The playhouse closed for lack of interest in 1901, but Yeats and Lady Gregory tried again with the Abbey Theatre in Dublin. On its opening night, December 27, 1904, it performed Lady Gregory's Spreading the News.
Spreading the News is playing again at the Live Theatre Workshop on Speedway Boulevard. It's one of three one-act plays in performance during this year's annual Festival of Irish Plays, celebrating a rather new tradition of Irish drama.
Lady Gregory's Spreading the News is a peasant drama. The action takes place at a fair where the new town magistrate (Bruce Bieszki) stirs up suspicions among the townfolk. Two friends, Jack Smith (James Wilson) and Bartley Fallon (Cliff Madison) find themselves the subjects of malicious rumors about murder and adultery. The magistrate pins Bartley Fallon to a crime that turns out untrue but may get him killed anyway.
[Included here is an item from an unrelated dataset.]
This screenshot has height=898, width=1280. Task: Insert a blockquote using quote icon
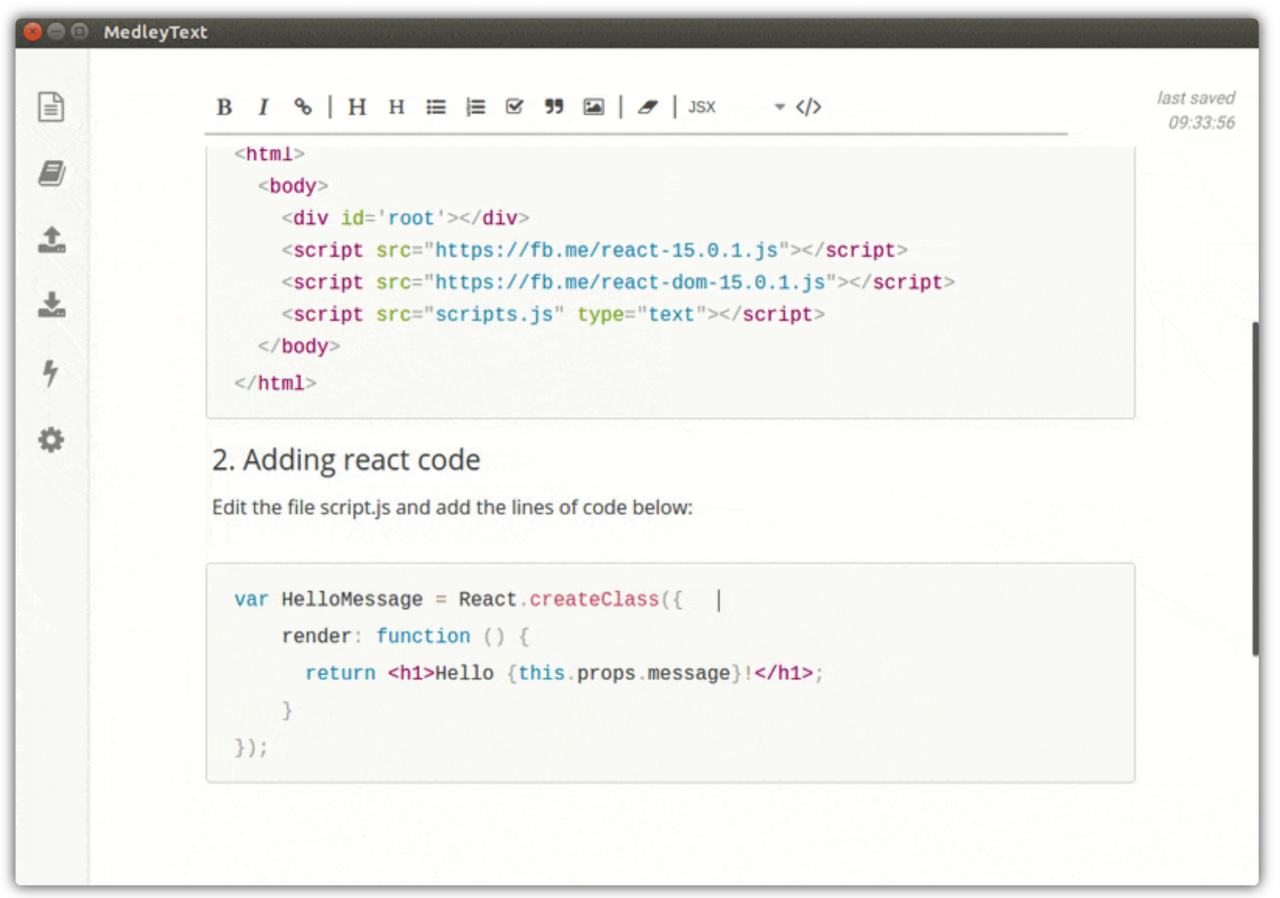pos(554,107)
The acting competes with "Family Matters's" Urkel for being so overdone and the lines are spoken as if for the grand prize of "America's Funniest Home Videos" instead of to convey important plot details. But Lady Gregory's script invites a certain whimsy upon which the LTW production simply elaborates. If you like Urkel, this production is for you.
Yeats' spiritual play, The Words Upon the Window-pane was first performed at the Abbey Theatre in Dublin in 1930. He wrote it while staying in Lady Gregory's house, and it is dedicated to her. It followed a long investigation Yeats made into the lives of Jonathan Swift (author of Gulliver's Travels) and Swift's wife Stella. The play is about a seance wherein the spirits of Swift and Stella communicate to each other through Mrs. Henderson (Monica Kester), a "trance medium."
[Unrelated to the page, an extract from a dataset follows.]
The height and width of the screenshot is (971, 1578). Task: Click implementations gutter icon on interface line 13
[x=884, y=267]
The Words Upon the Window-pane is a didactic drama that conforms to Yeats's principle of drama with primarily educational objectives. And the Live Theatre Workshop's production does little to break it from its educational mold. A man sitting in the front row said out loud during the production, "This is getting boring." Monica Kester makes Mrs. Henderson's trances look more like sleeping sickness. Since she has the bulk of the lines and carries the weight of the story, it makes for a dull play experience.
Hugh Leonard's The Late Arrival of the Incoming Aircraft is about a wife who attempts to leave her husband and Ireland for an uncertain future in London. The setting is an airport V.I.P. lounge, where the husband Kevin Collins (Art Almquist) finds and corners his fleeing wife Josie (JoDee Ann Kaser). After a long and deceitful attempt to win her back, Josie reluctantly agrees. But preacher-in-training Edmund (Mark Hampton) enters the lounge to talk to Josie while Kevin is retrieving her luggage and inadvertently inspires her to seek a better life.
It's a wonderful play with stellar performances by the three principal actors. Credit the director, Amy Lehmann-Almquist, for deciding to run this play. It is funny, inspiring and irreverent. The Festival is worth seeing just for this production.
Although Irish drama is new on the scene, it has some good work to its credit. And Live Theatre Workshop's investigation of the national movement piques the interest even as it leaves audiences unsatisfied.